Tea or coffee anyone?
:coffee2: :coffee2:
 

Hal,

Read that book years ago. I did not make the same connection you did concerning Waltz not filling a claim. He did file other claims, but you may be on to something.

Take care,

Joe

Not many people know that there was actually a second Peralta Land Grant that surfaced in mid 1897. It's a fascinating part of history and the claim four times larger than the P/R claim.
 

Sgtfda,
I am just now finishing up the Peralta Land Grant trial. Not sure if you spent any time with it but it would have been INSANITY to file on a rich claim that fell smack dab in the middle of all that controversy.

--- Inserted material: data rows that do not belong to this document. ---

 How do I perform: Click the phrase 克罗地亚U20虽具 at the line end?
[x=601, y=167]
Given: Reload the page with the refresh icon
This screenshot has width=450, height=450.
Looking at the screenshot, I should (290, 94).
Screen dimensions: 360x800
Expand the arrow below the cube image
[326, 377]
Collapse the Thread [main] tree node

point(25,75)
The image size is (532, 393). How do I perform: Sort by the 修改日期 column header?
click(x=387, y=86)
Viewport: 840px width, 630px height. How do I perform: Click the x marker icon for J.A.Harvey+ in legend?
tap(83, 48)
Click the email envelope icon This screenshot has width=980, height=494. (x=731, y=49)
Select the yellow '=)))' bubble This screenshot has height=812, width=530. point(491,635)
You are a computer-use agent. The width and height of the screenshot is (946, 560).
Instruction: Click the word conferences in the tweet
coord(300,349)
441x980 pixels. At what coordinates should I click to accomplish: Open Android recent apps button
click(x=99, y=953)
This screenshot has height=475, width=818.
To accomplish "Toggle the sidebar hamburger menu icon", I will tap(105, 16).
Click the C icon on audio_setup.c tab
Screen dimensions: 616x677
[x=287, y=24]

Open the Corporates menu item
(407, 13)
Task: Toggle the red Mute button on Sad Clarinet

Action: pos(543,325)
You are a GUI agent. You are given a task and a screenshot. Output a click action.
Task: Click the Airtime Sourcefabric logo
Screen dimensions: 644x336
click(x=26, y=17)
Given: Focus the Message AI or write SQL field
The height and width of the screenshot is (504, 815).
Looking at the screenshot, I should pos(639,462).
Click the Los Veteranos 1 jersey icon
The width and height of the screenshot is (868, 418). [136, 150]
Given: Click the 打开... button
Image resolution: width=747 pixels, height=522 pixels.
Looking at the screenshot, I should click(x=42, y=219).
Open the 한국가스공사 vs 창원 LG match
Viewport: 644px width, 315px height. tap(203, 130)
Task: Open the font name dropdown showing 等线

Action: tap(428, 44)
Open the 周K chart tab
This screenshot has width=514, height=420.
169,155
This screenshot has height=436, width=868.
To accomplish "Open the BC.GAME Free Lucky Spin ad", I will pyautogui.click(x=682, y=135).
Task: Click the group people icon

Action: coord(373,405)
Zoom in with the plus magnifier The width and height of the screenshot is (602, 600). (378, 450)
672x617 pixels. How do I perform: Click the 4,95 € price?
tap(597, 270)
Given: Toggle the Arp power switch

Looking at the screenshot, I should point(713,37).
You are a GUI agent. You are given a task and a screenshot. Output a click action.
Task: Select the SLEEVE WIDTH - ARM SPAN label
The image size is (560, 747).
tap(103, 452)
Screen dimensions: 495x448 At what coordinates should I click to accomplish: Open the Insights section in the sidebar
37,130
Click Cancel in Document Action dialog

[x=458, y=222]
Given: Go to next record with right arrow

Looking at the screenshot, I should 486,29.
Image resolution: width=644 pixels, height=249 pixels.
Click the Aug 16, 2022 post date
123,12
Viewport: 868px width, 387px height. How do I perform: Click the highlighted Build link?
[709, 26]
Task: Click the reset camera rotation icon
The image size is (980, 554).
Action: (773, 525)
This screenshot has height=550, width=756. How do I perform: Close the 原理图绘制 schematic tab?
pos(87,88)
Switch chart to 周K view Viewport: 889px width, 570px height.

There were some very powerful forces backing the scheme and the enforcers or rent collectors apparently were not kind. It would be interesting to compare the number of claims filed before, during, and after the trial.

Yes, the stories claim that gold was Waltz's method of payment for goods and services. There might be a record of his purchases still waiting to be found. Lorings Bazar, the archival records would be the place to search.

Waltz was an agent of the Confederate/KGC/KKK Racket that was involved in stealing the small miner's claims, and hoarding the gold for the Confederacy. Reavis was the Forger.

Waltz's gold was plated and was mined by the Spanish/Jesuits, and he would trip up to the "Vault" to find the gold whenver he wanted......it was his part of the deal.....he also knew where the Vault was that had the stashes for the men who were 'employed' in a "perilous enterprise"

After the Massacre of the 30 men.....Waltz was the Agent who returned a series of maps to the others in VA, in secret, to inform the next of kin of their deaths and to provide a map for their shares.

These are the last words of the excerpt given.